Гырдымов догнал Филиппа, толкнул в плечо и улыбнулся.
— Да ты мне скажи. Может, тут что иное? Девка-то видная. А у Петруши губа не дура. Лизочка — смак. И эту, поди, приглядел?
— Что ты мелешь? — взвился Спартак.
При Капустине Гырдымов всегда с почтением держался, а тут… «Ох, подлая душа!»
— Ну, не серчай. Дай-ка табаку, что ль, — сказал Антон.
— Нет, ты все-таки вредный человек, — неохотно раскрывая вышитый Антонидой кисет, сказал Спартак. — Скоро все вкруговую у тебя будут контры. Лют ты больно. Ты заглазно-то и про меня так скажешь.
— Ты что? — угрожающе сдвинул брови Гырдымов. — Чтоб я про тебя… Я про тебя никогда не скажу. Ты рабочая кость. А злой я, это вправду. Почитай, как помню себя, каждый шпынял меня. Все в бедности. Первые сапоги надел, когда за прилавок стал. С чего добрым-то быть?
— Дорвался и вымещаешь сейчас? — зло кинул Филипп.

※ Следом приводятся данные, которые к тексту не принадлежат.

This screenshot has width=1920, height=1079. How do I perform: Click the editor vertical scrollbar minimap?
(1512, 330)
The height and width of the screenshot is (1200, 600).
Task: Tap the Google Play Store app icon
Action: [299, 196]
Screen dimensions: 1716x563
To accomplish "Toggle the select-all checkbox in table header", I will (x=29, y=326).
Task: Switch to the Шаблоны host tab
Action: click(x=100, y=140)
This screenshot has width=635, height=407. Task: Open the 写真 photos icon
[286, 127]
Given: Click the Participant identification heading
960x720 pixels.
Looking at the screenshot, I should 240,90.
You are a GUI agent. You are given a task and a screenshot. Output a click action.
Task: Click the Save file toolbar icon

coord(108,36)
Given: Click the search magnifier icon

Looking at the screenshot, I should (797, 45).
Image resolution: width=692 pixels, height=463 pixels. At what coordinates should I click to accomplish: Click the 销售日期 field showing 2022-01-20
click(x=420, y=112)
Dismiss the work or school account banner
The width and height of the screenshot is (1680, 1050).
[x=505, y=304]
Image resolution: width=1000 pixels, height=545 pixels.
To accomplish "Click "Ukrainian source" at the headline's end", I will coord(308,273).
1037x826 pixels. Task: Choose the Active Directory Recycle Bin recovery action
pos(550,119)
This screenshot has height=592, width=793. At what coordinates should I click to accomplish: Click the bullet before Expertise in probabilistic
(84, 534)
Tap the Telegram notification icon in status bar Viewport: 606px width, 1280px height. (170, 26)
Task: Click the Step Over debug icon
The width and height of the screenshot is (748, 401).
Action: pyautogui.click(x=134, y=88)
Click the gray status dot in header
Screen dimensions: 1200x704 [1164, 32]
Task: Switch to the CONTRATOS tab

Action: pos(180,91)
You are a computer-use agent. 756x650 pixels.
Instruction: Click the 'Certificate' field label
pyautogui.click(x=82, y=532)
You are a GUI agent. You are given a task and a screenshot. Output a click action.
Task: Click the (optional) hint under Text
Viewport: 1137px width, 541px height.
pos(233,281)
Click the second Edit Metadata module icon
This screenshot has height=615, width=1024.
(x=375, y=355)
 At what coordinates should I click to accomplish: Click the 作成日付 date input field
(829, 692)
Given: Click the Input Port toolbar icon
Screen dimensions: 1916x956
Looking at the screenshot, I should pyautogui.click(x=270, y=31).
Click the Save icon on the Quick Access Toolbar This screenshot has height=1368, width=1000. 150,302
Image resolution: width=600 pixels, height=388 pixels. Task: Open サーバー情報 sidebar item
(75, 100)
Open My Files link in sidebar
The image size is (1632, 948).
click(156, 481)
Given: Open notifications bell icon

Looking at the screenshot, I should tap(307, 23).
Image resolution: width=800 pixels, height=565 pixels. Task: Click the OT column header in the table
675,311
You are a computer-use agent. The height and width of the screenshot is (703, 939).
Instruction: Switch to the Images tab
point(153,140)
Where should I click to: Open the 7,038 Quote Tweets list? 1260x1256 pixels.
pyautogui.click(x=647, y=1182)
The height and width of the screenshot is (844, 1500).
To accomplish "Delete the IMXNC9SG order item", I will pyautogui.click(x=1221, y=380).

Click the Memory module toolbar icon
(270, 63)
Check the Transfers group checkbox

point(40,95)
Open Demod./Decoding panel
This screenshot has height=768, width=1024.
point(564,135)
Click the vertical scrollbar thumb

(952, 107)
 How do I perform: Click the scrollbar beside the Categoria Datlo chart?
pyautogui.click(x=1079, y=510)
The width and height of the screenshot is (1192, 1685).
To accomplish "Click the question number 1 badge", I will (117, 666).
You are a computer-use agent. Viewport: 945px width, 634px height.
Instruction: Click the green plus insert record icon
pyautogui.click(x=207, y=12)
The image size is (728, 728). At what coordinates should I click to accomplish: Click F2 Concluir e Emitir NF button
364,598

И, наверное, попал в точку. Сам Антон считал, что наступает вершинный момент в его жизни, но рассердился.
— Ты брось. Ухо востро держать надо.
Филипп больше слушать не стал. Надо догнать Веру Михайловну, сказать, чтобы подождала Капустина, а может, и ему, Филиппу, что расскажет.